In last year’s report, the most headline grabbing finding was the broad preference that the region’s elites expressed for the U.S. over China. When asked which power they would align with hypothetically, 61.5 percent of respondents in 2021 said they would rather align with the U.S., compared to 38.5 percent with China. This year’s findings were broadly similar, with 57 percent expressing a preference for alignment with the U.S. over 43 percent for China.
As some observers noted least year, however, this finding was – and is – slightly misleading, given that the preferred option of ASEAN countries was to avoid making such a choice in the first place. Elsewhere, when asked how ASEAN should best manage Sino-American competition, just 11.1 percent of respondents recommended that Southeast Asian nations should choose sides between one of the two major powers. Some 26.6 percent said that the bloc should avoid making such a choice, while 46.1 percent preferred the more active approach of “enhancing ASEAN’s resilience and unity to fend off pressure from the two major powers.” (Whether that would be possible remains in some doubt; over 70 percent of respondents said that the Southeast Asian bloc was “slow and ineffective, and thus cannot cope with fluid political and economic developments.”)

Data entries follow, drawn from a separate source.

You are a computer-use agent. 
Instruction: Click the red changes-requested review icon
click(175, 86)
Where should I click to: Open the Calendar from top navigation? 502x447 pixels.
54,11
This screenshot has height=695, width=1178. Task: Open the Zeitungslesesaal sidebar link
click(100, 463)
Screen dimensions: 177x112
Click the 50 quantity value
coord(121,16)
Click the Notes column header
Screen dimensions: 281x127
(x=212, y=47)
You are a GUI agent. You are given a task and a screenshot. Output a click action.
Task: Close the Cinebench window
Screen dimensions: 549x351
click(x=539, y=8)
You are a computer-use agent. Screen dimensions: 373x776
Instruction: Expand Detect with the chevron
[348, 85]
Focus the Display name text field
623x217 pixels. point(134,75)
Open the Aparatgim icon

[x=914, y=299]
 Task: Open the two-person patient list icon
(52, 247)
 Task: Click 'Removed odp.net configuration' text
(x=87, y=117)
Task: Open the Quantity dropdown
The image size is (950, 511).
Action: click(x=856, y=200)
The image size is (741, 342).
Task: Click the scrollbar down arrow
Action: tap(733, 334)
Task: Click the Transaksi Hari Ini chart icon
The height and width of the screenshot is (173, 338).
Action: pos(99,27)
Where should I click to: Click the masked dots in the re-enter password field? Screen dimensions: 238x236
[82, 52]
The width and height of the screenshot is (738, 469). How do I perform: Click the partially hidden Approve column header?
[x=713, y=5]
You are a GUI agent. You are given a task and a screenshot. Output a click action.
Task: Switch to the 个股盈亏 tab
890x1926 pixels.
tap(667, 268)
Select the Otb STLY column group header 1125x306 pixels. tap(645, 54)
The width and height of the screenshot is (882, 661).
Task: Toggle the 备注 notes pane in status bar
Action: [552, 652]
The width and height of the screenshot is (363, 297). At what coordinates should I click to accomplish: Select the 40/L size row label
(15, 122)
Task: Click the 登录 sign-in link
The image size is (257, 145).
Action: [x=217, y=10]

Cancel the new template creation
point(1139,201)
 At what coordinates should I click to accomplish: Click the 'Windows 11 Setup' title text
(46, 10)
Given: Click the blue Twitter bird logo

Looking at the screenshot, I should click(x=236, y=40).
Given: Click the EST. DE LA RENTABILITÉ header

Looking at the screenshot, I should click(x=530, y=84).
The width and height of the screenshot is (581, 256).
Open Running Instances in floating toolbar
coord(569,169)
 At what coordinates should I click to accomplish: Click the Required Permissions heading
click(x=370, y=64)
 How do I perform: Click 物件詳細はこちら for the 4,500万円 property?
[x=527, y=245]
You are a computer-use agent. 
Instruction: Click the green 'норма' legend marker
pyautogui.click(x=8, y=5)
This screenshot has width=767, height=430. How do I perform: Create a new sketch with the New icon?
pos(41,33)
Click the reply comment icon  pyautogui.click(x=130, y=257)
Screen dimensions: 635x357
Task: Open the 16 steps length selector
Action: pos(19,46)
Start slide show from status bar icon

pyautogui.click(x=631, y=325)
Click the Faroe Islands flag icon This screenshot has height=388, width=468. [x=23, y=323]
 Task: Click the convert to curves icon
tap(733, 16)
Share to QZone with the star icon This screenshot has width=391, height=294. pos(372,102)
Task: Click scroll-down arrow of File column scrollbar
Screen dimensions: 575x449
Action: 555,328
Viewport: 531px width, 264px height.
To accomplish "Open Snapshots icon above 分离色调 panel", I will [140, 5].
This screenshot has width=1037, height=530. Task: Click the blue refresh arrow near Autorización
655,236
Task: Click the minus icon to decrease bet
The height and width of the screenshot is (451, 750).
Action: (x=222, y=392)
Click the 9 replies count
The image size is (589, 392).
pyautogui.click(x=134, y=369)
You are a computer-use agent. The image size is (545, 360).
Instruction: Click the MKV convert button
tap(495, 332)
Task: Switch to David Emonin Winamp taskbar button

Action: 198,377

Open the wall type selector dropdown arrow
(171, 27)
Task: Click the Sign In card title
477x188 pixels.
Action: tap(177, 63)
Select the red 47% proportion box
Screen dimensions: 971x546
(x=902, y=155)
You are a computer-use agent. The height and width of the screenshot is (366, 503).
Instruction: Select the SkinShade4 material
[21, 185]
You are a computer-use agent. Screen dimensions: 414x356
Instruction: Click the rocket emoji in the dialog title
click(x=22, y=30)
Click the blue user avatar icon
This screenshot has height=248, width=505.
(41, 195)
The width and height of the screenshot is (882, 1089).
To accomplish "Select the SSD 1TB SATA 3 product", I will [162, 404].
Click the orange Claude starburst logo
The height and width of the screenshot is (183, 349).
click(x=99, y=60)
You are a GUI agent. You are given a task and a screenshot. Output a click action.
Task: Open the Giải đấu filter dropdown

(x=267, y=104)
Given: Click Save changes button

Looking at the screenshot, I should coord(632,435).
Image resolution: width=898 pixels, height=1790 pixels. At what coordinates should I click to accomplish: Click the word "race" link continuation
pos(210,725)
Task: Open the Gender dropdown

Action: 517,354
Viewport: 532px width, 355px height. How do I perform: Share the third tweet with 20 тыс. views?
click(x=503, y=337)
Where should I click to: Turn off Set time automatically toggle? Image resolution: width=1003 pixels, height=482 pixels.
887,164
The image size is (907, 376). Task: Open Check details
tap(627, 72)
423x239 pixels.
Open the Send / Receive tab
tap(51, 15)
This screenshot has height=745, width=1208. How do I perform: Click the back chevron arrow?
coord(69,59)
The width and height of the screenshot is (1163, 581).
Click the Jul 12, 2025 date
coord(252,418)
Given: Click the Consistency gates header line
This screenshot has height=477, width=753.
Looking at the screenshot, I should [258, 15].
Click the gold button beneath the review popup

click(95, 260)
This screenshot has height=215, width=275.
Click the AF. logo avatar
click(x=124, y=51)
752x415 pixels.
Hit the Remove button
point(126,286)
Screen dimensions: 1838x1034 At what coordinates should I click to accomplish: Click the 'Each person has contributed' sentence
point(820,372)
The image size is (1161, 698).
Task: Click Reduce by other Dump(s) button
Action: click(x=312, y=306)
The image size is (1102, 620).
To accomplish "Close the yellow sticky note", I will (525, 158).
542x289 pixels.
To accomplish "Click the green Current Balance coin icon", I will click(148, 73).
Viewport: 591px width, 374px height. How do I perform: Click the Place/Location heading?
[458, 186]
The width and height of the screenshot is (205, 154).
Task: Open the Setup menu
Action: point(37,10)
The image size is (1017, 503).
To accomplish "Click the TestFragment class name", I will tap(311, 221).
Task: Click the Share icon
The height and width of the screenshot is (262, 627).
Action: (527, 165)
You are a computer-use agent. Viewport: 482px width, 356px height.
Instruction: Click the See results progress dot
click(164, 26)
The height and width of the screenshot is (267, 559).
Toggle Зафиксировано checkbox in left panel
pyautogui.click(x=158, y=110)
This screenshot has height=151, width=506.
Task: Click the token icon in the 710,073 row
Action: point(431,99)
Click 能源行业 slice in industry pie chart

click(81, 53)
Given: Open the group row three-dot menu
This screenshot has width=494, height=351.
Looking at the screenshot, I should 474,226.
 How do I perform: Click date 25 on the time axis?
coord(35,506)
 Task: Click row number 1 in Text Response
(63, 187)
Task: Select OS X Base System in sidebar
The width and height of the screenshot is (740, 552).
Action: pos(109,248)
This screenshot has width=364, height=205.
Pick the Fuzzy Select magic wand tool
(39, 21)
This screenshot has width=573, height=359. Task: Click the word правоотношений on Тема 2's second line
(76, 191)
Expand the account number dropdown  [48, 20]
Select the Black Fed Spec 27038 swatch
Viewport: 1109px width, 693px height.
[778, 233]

Moreover, while Southeast Asian governments are concerned about China’s rising power, geopolitical tensions did not figure among their most pressing concerns in 2022. The three main challenges facing Southeast Asia, as registered by the survey’s respondents, were the health challenges of the COVID-19 pandemic (75.4 percent), followed by unemployment and economic recession (65.5 percent), and climate change (37 percent).
This would suggest that the distrust of China coexists with a recognition that it has a central role to play in helping Southeast Asia overcome these challenges. In addition to China’s economic centrality to the region, reflected in the aforementioned recognition of its economic influence, it is also recognized as having played an important role in the region’s fight against COVID-19.
A majority of respondents (57.8 percent) expressed the view that of the various outside powers, China has given ASEAN the strongest COVID-19 vaccine support, followed at a considerable distance by the U.S. (23.2 percent), and even more distantly by Australia (4.7 percent), Japan (4.1 percent), India (3.6 percent), and the European Union (2.6 percent).
Even then, however, the picture was ambiguous, with respondents expressing mixed feelings about the efficacy of Chinese vaccines: 54.8 percent nominated the U.S.-developed Pfizer and Moderna vaccines as their preferred vaccines, compared to just 18.7 percent for China’s Sinopharm and Sinovac vaccines.
Ultimately, the 2022 State of Southeast Asia survey report articulates with a considerable degree of nuance the region’s fraught and ambivalent views of China, which can perhaps best be summed up as “can’t live with it, can’t live without it.” While Southeast Asians are overwhelmingly fearful of Beijing’s growing power and ambition, they are also aware that it is an important economic interlocutor and an unavoidable partner on many of the region’s most pressing issues. Similarly, while the U.S. and other major powers command higher levels of trust and support among the region’s elites, the latter do not share Washington’s often binary framing of U.S.-China competition, and are unlikely to join any coalition organized solely around the goal of containing Chinese power.